For this reason, most—if not all—psilocybin-based treatments might require the “guided” therapy seen in experimental mushroom treatments in Canada. Unless, possibly, a therapy just hit the 5-HT2C receptor. Activity at that receptor “can make you feel full, it quiets you down,” he added. “It has all kinds of wonderful effects.”
Kozikowski believes a psilocybin-like drug targeting specific receptors in just the right amount could be an effective treatment for opiate addiction as well as eating disorders—two conditions that the COVID-19 pandemic and subsequent economic havoc and social-distancing isolation can trigger—and treatment-resistant epilepsy.
In animal studies, rats and dogs given drugs that targeted the 5-HT2C receptor showed effects on their “impulse control,” including alterations in nicotine uptake.
“What we’re aiming for is something that’s safe enough that you can take it at night, go to bed, and wake up in the morning with a clarified brain,” he said. “You’ve gotten rid of the pain, you’re no longer depressed.”
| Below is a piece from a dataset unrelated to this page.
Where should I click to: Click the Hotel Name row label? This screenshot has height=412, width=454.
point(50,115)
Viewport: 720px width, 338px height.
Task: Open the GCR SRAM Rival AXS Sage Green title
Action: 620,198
Bright Minds is currently exposing zebrafish to “next-generation” psilocybin-based drugs. Kozikowski says he hopes to begin wide clinical trials with a psilocybin-based drug on mice and dogs by the end of 2021.
Whether Bright Minds pursues a drug targeting seizures, or depression, or addiction will depend on results from those animal studies—and how much animal research may depend on how well the company’s IPO goes. Research on humans will eventually follow, and would likely have been completed years ago were it not for the drug war’s interruption.